--- Start of QUOTED TEXT ---

Purpose: Document design decisions and the trade-offs that shaped them.
Last Updated: December 2025


📋 Table of Contents


Why Document Trade-offs?

Every design decision is a trade-off.

In distributed systems, there are no perfect solutions - only choices that optimize for specific goals:

  • Latency vs. consistency
  • Throughput vs. durability
  • Simplicity vs. performance

By documenting these trade-offs, we:

  1. Justify decisions - "We chose X over Y because..."
  2. Learn from mistakes - "In hindsight, we should have..."
  3. Help contributors - "If you want to change X, consider..."

Language Choices

Decision: Rust (Storage) + Go (Everything Else)

Why Rust for Storage?

Chosen: Rust
Alternatives: C++, Go, Zig

Criterion Rust C++ Go
Memory Safety ✅ Guaranteed (borrow checker) ❌ Manual (undefined behavior) ✅ GC (but unpredictable)
Performance ✅ Zero-cost abstractions ✅ Fine-grained control ⚠️ GC pauses
Learning Curve ⚠️ Steep (ownership model) ⚠️ Steep (footguns) ✅ Easy
FFI to Go cgo works well ✅ Standard practice N/A
Ecosystem 🟢 Growing (serde, tokio) 🟢 Mature (Boost, etc.) 🟢 Excellent

Decision: Rust

  • Storage engine is critical path - memory safety prevents data corruption
  • Zero-cost abstractions = performance without sacrificing safety
  • Modern language (better ergonomics than C++)

--- End of QUOTED TEXT ---
--- Start of MATERIAL FOR THIS EXERCISE ---

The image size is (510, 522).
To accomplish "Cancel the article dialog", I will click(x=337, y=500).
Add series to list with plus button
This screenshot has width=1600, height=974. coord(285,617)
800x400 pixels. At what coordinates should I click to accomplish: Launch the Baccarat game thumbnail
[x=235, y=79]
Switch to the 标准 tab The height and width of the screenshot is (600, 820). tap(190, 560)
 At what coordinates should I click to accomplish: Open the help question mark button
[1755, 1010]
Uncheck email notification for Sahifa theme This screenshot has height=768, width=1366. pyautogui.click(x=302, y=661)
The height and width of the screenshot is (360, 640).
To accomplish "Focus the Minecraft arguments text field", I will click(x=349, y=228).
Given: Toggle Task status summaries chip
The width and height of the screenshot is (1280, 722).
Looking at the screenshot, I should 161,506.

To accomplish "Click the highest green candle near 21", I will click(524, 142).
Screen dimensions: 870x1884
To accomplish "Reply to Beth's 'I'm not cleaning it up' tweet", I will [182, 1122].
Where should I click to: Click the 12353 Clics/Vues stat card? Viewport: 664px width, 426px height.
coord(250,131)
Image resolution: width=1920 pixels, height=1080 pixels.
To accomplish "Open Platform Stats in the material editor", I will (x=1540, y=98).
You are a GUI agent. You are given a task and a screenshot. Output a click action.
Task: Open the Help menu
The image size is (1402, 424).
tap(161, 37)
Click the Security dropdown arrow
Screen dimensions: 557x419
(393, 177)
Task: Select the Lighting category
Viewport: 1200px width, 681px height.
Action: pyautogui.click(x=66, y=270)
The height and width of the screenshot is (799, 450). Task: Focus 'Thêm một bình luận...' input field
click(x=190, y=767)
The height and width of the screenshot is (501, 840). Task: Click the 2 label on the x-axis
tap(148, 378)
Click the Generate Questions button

--- End of MATERIAL FOR THIS EXERCISE ---

* TASKS TO PERFORM
• a. Answer these questions from the design trade-offs text, one answer per line:
(i) When was the text last updated?
(ii) Which alternatives to Rust were considered for storage?
(iii) Which language was chosen for everything other than storage?
• b. Print the lines of the listing verbatim, starting at the line that contains "800x400 pixels. At" and ending at the line that contains "will [182, 1122].".

* SOLUTION SET
• a.
(i) December 2025
(ii) C++, Go, Zig
(iii) Go

• b.
800x400 pixels. At what coordinates should I click to accomplish: Launch the Baccarat game thumbnail
[x=235, y=79]
Switch to the 标准 tab The height and width of the screenshot is (600, 820). tap(190, 560)
 At what coordinates should I click to accomplish: Open the help question mark button
[1755, 1010]
Uncheck email notification for Sahifa theme This screenshot has height=768, width=1366. pyautogui.click(x=302, y=661)
The height and width of the screenshot is (360, 640).
To accomplish "Focus the Minecraft arguments text field", I will click(x=349, y=228).
Given: Toggle Task status summaries chip
The width and height of the screenshot is (1280, 722).
Looking at the screenshot, I should 161,506.

To accomplish "Click the highest green candle near 21", I will click(524, 142).
Screen dimensions: 870x1884
To accomplish "Reply to Beth's 'I'm not cleaning it up' tweet", I will [182, 1122].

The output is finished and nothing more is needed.